Merge pull request #164 from bigcode-project/max/santacoder-fim

maxmatical · web-flow · commit 9d17482e38ea · 2023-11-15T13:10:13.000-05:00
SantaCoder FIM task
diff --git a/README.md b/README.md
@@ -35,6 +35,9 @@ Below are the features and tasks of this framework:
     - [CoNaLa](https://huggingface.co/datasets/neulab/conala) for **Python** code generation (2-shot setting and evaluation with BLEU score).
     - [Concode](https://huggingface.co/datasets/code_x_glue_tc_text_to_code) for **Java** code generation (2-shot setting and evaluation with BLEU score).
     - 3 multilingual downstream classification tasks: [Java Complexity prediction](https://huggingface.co/datasets/codeparrot/codecomplex), [Java code equivalence prediction](https://huggingface.co/datasets/code_x_glue_cc_clone_detection_big_clone_bench), [C code defect prediction](https://huggingface.co/datasets/code_x_glue_cc_defect_detection).
+    - [SantaCoder-FIM](https://huggingface.co/datasets/bigcode/santacoder-fim-task) for evaluating FIM on **Python** code using Exact Match. Further details are described in [SantaCoder](https://arxiv.org/abs/2301.03988). Includes two tasks:
+        - `StarCoderFIM`: which uses the default FIM tokens `"<fim_prefix>", "<fim_middle>", "<fim_suffix>"`, and
+        - `SantaCoderFIM`: which uses SantaCoder FIM tokens `"<fim-prefix>", "<fim-middle>", "<fim-suffix>"`
 
 More details about each task can be found in  the documentation in [`docs/README.md`](https://github.com/bigcode-project/bigcode-evaluation-harness/blob/main/docs/README.md).
 ## Setup
diff --git a/bigcode_eval/base.py b/bigcode_eval/base.py
@@ -77,3 +77,19 @@ def process_results(self, generations, references):
         :return: dict[str: float]
         """
         pass
+
+    @staticmethod
+    def _stop_at_stop_token(decoded_string, stop_tokens):
+        """
+        Produces the prefix of decoded_string that ends at the first occurrence of
+        a stop_token.
+        WARNING: the decoded_string *must not* include the prompt, which may have stop tokens
+        itself.
+        """
+        min_stop_index = len(decoded_string)

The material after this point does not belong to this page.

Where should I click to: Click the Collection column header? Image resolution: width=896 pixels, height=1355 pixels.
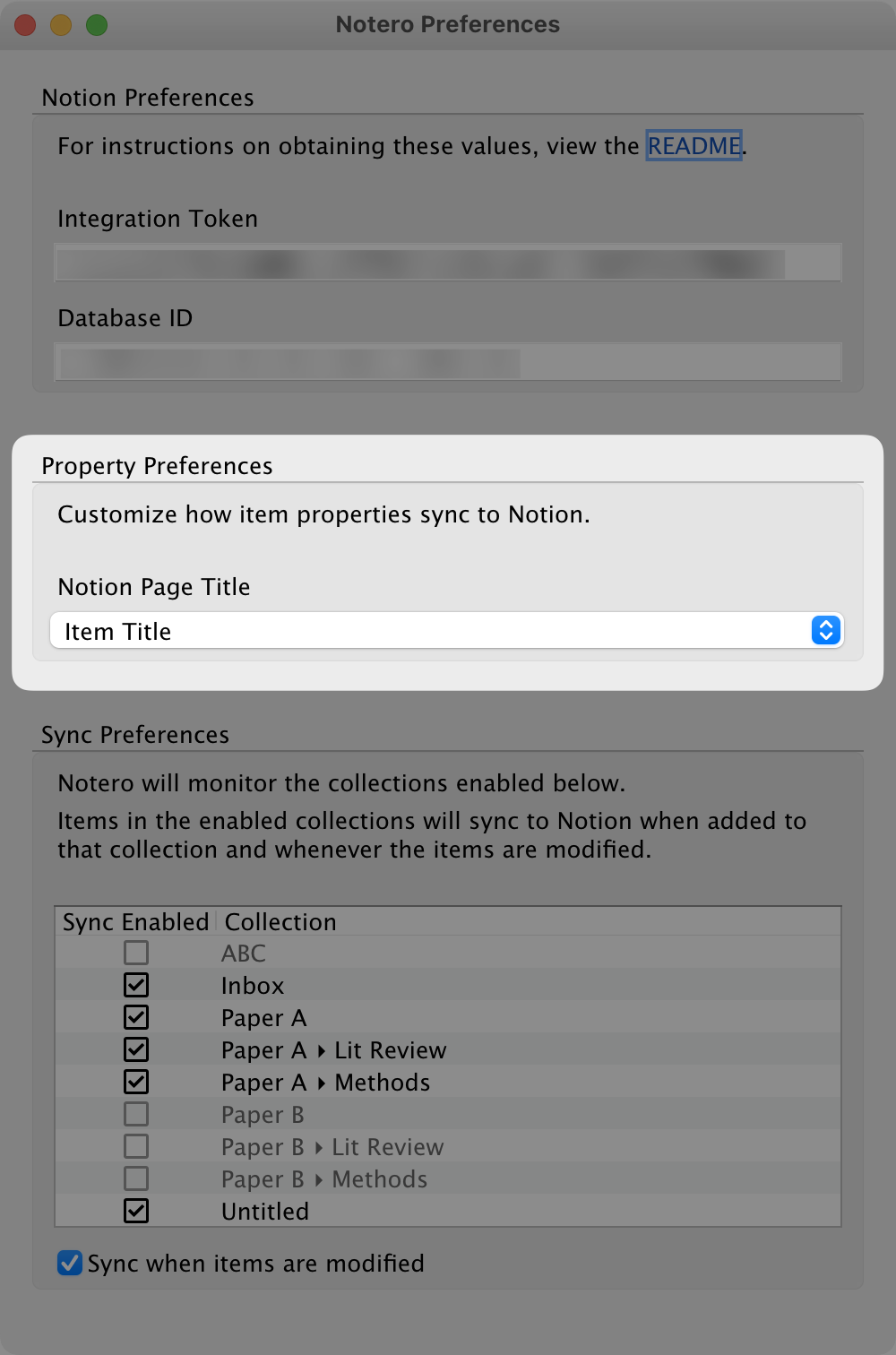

+        for stop_token in stop_tokens:
+            stop_index = decoded_string.find(stop_token)
+            if stop_index != -1 and stop_index < min_stop_index:
+                min_stop_index = stop_index
+        return decoded_string[:min_stop_index]
+
diff --git a/bigcode_eval/tasks/__init__.py b/bigcode_eval/tasks/__init__.py
@@ -4,7 +4,7 @@
 from . import (apps, codexglue_code_to_text, codexglue_text_to_text, conala,
                concode, ds1000, gsm, humaneval, humanevalpack,
                instruct_humaneval, instruct_wizard_humaneval, mbpp, multiple,
-               parity, python_bugs, quixbugs, recode)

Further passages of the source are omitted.